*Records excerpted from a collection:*
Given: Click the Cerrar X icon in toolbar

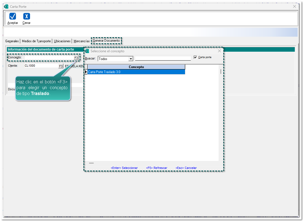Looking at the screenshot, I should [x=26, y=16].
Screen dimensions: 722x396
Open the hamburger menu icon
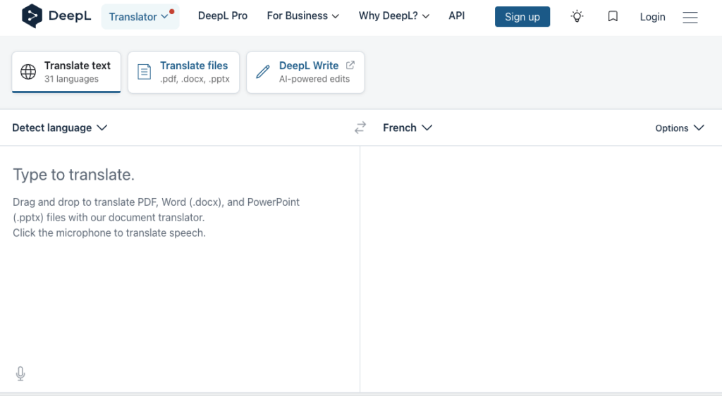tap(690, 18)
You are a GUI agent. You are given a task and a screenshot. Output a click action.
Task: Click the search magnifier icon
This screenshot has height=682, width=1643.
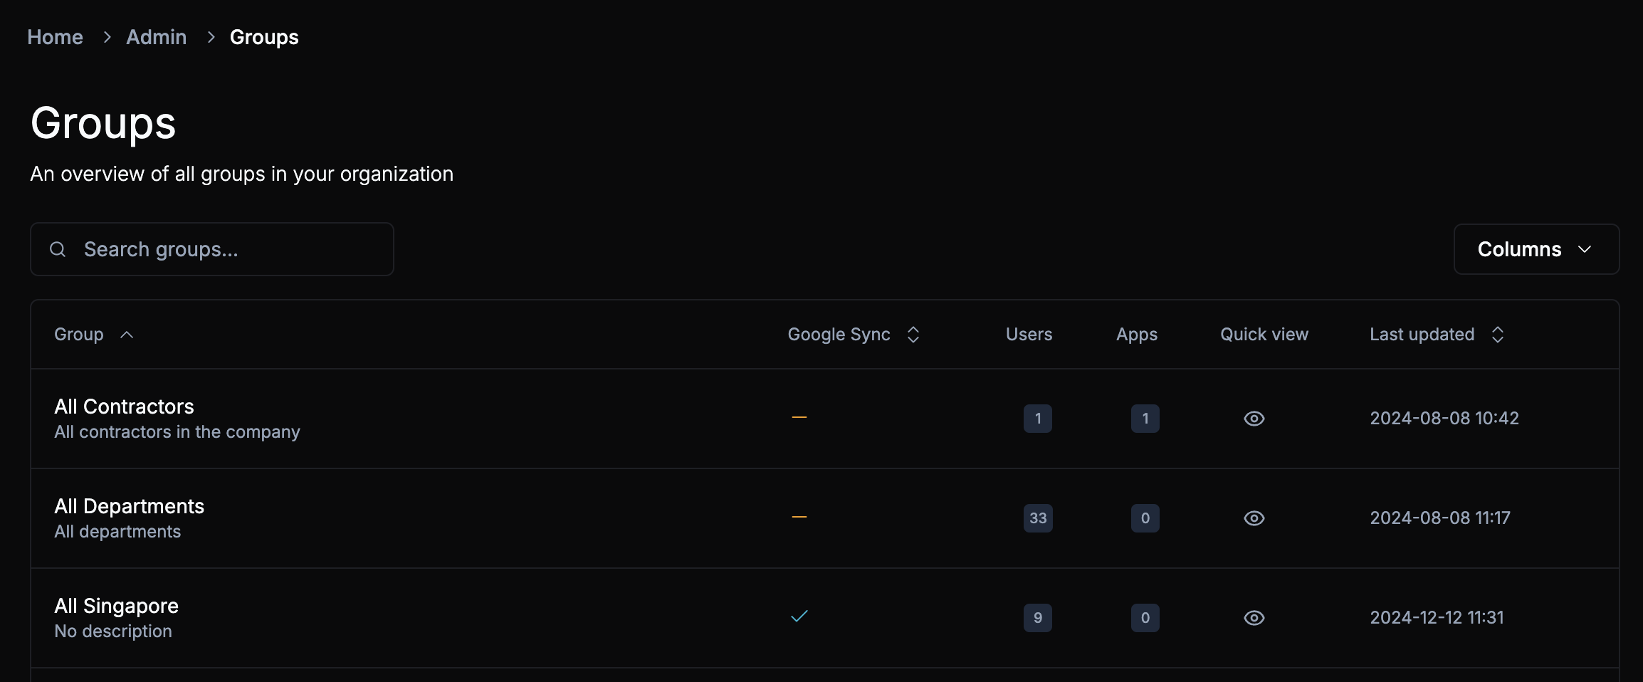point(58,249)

*About this task:* Repeat the data above in full and exactly. Omit every image.

*Response area:*
Given: Click the Cerrar X icon in toolbar

Looking at the screenshot, I should [x=26, y=16].
Screen dimensions: 722x396
Open the hamburger menu icon
tap(690, 18)
You are a GUI agent. You are given a task and a screenshot. Output a click action.
Task: Click the search magnifier icon
This screenshot has height=682, width=1643.
point(58,249)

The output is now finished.